WHAT IS NEEDED:
Your answer should be the lines below from the one holding "Image resolution: width=1560" through the one holding "1024x526 pixels.", copied exactly and with nothing else.

Collected data

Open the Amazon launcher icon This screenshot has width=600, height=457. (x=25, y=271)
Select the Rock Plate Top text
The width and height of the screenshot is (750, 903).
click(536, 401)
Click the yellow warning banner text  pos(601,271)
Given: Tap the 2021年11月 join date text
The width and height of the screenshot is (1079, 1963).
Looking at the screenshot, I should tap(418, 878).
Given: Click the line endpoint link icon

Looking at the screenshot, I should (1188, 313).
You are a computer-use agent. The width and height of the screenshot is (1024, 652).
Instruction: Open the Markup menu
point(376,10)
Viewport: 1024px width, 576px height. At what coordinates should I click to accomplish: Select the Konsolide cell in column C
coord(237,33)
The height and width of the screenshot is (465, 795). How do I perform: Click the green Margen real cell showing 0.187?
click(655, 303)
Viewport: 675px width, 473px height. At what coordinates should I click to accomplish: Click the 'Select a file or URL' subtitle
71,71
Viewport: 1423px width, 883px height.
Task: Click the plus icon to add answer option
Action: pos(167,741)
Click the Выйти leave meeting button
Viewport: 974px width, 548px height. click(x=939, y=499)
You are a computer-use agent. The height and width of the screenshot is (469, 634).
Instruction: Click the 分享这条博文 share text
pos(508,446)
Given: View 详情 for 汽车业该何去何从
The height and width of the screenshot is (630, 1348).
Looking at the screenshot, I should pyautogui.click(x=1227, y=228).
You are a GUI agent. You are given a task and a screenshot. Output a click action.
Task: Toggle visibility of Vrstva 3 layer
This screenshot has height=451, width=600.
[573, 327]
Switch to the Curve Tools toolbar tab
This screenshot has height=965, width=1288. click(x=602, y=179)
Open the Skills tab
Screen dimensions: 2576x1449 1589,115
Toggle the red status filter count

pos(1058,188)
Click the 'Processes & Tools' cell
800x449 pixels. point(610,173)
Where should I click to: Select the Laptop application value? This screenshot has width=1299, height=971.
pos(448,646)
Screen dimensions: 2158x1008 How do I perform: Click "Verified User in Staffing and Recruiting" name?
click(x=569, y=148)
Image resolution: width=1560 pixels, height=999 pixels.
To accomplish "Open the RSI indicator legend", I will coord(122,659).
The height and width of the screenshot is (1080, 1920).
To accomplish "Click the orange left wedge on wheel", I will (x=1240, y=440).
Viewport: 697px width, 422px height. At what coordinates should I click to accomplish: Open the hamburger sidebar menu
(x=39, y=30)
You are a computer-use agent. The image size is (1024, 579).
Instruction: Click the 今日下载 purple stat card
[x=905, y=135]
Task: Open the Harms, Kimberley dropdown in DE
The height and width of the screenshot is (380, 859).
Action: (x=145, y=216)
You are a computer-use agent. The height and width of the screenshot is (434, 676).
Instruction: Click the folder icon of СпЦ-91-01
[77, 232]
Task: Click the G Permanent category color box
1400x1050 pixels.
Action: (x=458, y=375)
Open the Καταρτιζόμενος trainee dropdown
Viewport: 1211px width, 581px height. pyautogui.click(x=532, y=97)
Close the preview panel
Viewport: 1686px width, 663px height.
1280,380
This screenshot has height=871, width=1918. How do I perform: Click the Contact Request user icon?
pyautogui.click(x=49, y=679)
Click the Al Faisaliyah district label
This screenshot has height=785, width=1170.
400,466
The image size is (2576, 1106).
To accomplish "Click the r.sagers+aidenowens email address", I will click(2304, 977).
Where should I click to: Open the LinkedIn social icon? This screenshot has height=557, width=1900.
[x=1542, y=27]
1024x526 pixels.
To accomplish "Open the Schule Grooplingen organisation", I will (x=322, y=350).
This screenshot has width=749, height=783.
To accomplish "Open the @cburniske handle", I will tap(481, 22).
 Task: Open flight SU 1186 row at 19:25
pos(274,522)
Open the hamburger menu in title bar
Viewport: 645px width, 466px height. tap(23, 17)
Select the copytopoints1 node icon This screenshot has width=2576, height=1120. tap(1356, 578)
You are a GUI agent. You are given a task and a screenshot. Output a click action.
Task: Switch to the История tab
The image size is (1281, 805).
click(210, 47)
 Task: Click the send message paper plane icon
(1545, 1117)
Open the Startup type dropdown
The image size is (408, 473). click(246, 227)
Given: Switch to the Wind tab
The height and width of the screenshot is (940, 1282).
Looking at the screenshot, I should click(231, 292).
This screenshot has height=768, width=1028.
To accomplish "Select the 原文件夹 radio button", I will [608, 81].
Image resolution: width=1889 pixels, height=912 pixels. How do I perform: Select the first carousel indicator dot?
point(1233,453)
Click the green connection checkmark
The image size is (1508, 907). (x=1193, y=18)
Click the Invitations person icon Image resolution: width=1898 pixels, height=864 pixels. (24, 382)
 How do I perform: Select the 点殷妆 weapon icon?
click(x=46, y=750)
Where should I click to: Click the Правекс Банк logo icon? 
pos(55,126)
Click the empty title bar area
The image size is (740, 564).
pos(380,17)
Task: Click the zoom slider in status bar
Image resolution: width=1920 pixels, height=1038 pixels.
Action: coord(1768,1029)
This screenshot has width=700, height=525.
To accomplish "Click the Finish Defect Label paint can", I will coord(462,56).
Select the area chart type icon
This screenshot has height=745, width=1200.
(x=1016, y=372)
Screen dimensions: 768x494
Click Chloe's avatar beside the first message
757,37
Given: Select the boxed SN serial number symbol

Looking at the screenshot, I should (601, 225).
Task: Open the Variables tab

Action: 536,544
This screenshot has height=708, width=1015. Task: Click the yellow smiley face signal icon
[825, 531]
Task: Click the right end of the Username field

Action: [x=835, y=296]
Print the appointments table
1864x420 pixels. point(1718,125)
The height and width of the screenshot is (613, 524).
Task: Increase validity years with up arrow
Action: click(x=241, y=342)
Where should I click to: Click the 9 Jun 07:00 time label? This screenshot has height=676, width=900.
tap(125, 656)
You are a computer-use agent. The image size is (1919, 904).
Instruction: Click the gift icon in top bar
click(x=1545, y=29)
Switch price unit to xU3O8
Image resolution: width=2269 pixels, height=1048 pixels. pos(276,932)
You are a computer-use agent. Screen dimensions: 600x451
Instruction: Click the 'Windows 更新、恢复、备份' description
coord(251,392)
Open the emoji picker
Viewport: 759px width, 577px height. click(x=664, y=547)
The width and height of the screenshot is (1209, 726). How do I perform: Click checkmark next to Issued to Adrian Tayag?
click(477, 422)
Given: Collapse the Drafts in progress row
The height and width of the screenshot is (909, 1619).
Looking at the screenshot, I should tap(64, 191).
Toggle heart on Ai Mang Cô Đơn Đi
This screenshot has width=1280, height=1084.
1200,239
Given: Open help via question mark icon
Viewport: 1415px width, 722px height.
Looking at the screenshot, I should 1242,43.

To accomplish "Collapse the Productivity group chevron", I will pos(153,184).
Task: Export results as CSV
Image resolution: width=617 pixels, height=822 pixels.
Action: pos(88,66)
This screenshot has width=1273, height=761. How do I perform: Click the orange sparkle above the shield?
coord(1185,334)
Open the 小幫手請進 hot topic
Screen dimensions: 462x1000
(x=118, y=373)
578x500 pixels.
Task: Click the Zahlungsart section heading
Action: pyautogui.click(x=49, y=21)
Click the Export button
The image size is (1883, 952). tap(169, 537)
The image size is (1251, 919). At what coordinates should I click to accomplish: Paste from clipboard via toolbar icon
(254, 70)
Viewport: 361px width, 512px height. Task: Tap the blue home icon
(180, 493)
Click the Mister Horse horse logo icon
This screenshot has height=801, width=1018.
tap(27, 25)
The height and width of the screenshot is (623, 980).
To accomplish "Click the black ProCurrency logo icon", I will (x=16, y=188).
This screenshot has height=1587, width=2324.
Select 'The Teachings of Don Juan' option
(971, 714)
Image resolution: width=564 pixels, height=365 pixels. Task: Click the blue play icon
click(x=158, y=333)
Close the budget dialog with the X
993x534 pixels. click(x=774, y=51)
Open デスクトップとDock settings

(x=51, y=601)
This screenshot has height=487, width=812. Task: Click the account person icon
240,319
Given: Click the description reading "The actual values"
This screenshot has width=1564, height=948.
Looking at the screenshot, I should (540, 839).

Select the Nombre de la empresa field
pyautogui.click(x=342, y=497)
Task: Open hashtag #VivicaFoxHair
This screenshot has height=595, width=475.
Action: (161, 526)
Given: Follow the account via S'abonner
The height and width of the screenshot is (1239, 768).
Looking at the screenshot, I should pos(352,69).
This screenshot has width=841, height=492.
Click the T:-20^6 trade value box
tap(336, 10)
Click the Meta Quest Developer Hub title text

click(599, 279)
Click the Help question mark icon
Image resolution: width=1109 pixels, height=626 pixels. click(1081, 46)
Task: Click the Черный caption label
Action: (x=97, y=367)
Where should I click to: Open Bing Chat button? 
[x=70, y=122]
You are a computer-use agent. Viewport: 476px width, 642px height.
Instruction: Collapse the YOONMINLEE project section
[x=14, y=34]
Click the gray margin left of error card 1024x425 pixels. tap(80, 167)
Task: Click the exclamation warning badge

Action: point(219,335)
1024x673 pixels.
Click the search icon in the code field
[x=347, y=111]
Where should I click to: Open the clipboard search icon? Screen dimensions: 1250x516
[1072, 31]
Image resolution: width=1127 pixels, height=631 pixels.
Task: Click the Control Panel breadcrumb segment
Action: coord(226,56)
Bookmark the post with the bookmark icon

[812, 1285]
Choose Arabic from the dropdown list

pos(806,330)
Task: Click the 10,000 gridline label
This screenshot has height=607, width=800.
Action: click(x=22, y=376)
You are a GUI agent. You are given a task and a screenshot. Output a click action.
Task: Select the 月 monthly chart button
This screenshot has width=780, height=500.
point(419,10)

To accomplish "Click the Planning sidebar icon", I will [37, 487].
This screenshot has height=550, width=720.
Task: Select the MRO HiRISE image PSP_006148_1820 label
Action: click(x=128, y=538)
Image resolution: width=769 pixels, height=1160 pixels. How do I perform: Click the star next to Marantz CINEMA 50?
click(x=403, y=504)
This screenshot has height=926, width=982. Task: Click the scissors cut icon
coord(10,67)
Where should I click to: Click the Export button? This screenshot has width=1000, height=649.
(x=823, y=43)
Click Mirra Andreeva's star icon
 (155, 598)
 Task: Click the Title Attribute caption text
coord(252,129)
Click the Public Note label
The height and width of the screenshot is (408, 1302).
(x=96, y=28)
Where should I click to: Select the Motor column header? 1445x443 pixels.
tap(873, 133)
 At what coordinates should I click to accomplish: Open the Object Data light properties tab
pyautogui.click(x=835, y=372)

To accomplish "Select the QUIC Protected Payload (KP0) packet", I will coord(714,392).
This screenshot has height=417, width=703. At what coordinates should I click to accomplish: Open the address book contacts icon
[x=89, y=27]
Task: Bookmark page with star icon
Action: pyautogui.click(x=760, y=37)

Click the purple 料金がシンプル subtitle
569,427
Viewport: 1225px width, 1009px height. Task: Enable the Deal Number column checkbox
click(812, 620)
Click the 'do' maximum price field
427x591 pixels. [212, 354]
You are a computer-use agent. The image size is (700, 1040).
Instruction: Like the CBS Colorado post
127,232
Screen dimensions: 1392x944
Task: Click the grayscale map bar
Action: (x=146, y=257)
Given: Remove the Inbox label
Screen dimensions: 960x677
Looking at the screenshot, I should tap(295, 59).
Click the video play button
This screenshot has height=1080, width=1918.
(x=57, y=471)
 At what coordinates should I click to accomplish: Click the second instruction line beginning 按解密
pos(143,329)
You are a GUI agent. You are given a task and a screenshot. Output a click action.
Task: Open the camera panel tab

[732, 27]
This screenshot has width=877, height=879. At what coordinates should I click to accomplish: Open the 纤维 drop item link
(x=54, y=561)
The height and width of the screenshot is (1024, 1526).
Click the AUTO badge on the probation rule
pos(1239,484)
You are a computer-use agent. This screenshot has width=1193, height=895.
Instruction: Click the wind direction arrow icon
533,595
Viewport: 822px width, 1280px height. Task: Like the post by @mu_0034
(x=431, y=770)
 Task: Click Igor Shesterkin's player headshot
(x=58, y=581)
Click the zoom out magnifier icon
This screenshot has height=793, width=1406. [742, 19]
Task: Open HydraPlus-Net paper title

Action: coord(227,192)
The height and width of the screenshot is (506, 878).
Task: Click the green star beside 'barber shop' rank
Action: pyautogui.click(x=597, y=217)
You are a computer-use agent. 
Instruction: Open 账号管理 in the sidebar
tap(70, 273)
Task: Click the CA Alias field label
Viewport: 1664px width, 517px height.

RESPONSE TO THIS EXERCISE:
Image resolution: width=1560 pixels, height=999 pixels.
To accomplish "Open the RSI indicator legend", I will coord(122,659).
The height and width of the screenshot is (1080, 1920).
To accomplish "Click the orange left wedge on wheel", I will (x=1240, y=440).
Viewport: 697px width, 422px height. At what coordinates should I click to accomplish: Open the hamburger sidebar menu
(x=39, y=30)
You are a computer-use agent. The image size is (1024, 579).
Instruction: Click the 今日下载 purple stat card
[x=905, y=135]
Task: Open the Harms, Kimberley dropdown in DE
The height and width of the screenshot is (380, 859).
Action: (x=145, y=216)
You are a computer-use agent. The height and width of the screenshot is (434, 676).
Instruction: Click the folder icon of СпЦ-91-01
[77, 232]
Task: Click the G Permanent category color box
1400x1050 pixels.
Action: (x=458, y=375)
Open the Καταρτιζόμενος trainee dropdown
Viewport: 1211px width, 581px height. pyautogui.click(x=532, y=97)
Close the preview panel
Viewport: 1686px width, 663px height.
1280,380
This screenshot has height=871, width=1918. How do I perform: Click the Contact Request user icon?
pyautogui.click(x=49, y=679)
Click the Al Faisaliyah district label
This screenshot has height=785, width=1170.
400,466
The image size is (2576, 1106).
To accomplish "Click the r.sagers+aidenowens email address", I will click(2304, 977).
Where should I click to: Open the LinkedIn social icon? This screenshot has height=557, width=1900.
[x=1542, y=27]
1024x526 pixels.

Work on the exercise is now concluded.